Mic92 / sops-nix

Atomic secret provisioning for NixOS based on sops
MIT License
1.63k stars 155 forks source link

Secrets not showing up in /run/secrets after reboot #149

Open DanielFabian opened 2 years ago

DanielFabian commented 2 years ago

I just followed the tutorial and tried setting up wifi for my nixos install using nix-sops and it seems to work just fine when I make a nixos-rebuild switch.

However, when I reboot, for some reason, the /run/secrets directory isn't created. Doing another nixos-rebuild switch (without any changes at all), fixes it again until I reboot.

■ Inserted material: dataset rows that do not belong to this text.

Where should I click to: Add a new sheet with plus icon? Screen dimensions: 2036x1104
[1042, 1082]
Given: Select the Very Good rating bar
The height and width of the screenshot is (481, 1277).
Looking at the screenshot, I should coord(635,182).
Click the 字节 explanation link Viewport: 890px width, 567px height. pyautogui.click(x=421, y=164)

https://github.com/DanielFabian/.dotfiles/commit/230b4ecf2b017252926f680b7091a94f8634da6f

Any idea what I might be doing wrong? Or is it perhaps a bug that it's not setting up the secrets during the boot.

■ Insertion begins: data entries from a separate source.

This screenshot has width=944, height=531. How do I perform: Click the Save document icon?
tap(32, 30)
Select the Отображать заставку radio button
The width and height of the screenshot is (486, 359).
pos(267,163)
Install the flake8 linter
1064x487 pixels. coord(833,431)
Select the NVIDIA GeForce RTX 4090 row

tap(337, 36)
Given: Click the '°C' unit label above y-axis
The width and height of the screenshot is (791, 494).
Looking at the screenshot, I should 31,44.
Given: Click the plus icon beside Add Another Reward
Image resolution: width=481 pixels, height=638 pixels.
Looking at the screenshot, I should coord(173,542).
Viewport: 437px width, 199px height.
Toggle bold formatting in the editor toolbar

Mic92 commented 2 years ago

Can you get boot logs? Is your home that has your key stored on a different partition that is not present yet during boot?

0x4A6F commented 2 years ago

I had my secrets located in a different ZFS dataset (!=rootfs) and thus also experienced this behaviour. The ZFS dataset (mounted in 'Local File Systems' systemd target) was mounted after stage-2-init: setting up secrets....

After moving my sops secrets to my rootfs it does set up secrets during boot.

DanielFabian commented 2 years ago

ah, interesting, I'll look at it. And to answer that, yes, totally. In ZFS I have tons of datasets. In particular my user's home directory is a dataset.

Mic92 commented 2 years ago

Ok. Unfortunately we cannot handle this usecase right now since we need to run before any additional mounts trigged by zfs or by systemd mount units are loaded.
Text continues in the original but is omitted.